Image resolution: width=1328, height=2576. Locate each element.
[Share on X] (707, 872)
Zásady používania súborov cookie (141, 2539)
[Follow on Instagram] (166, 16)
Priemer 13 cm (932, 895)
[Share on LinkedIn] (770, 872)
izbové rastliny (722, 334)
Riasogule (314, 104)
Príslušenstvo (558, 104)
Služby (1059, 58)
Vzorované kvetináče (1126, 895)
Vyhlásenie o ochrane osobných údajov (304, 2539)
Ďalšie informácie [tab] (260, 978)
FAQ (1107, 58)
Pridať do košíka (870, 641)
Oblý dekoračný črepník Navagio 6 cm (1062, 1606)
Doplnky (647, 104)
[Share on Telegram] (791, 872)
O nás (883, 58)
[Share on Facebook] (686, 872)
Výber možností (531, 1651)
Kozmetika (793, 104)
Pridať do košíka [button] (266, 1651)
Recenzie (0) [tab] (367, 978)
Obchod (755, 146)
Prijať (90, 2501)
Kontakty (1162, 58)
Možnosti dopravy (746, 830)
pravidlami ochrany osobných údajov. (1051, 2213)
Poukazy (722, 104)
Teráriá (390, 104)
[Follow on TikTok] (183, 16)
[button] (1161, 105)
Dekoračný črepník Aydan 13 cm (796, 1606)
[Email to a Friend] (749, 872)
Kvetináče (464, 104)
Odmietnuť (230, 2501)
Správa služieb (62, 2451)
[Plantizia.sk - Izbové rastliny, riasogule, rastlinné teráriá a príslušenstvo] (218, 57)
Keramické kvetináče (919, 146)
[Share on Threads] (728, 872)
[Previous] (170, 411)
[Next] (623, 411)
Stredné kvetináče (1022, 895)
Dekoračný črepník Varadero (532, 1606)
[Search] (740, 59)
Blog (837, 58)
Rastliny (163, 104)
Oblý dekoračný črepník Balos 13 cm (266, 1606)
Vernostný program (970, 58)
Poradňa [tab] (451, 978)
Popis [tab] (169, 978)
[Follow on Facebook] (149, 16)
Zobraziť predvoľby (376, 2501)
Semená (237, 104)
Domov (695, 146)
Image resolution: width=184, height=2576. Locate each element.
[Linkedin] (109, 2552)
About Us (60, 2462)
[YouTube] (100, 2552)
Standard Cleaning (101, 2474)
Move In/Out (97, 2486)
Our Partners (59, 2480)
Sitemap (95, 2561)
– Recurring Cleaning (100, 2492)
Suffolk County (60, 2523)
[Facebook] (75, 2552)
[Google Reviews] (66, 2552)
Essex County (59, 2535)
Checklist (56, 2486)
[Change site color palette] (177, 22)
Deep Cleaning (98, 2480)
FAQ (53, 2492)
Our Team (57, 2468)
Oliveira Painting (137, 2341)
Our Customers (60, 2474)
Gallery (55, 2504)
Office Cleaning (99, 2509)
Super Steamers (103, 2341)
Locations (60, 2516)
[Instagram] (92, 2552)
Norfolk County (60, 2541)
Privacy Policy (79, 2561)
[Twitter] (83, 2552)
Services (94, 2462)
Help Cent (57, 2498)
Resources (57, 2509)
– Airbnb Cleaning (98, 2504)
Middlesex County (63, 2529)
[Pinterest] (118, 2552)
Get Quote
***
* **Action item**: Going down the listing above, begin printing at the line with "[Plantizia.sk - Izbové" and finish with the line with "Dekoračný črepník Varadero (532, 1606)", exactly as they appear.

* **Expected output**:
[Plantizia.sk - Izbové rastliny, riasogule, rastlinné teráriá a príslušenstvo] (218, 57)
Keramické kvetináče (919, 146)
[Share on Threads] (728, 872)
[Previous] (170, 411)
[Next] (623, 411)
Stredné kvetináče (1022, 895)
Dekoračný črepník Varadero (532, 1606)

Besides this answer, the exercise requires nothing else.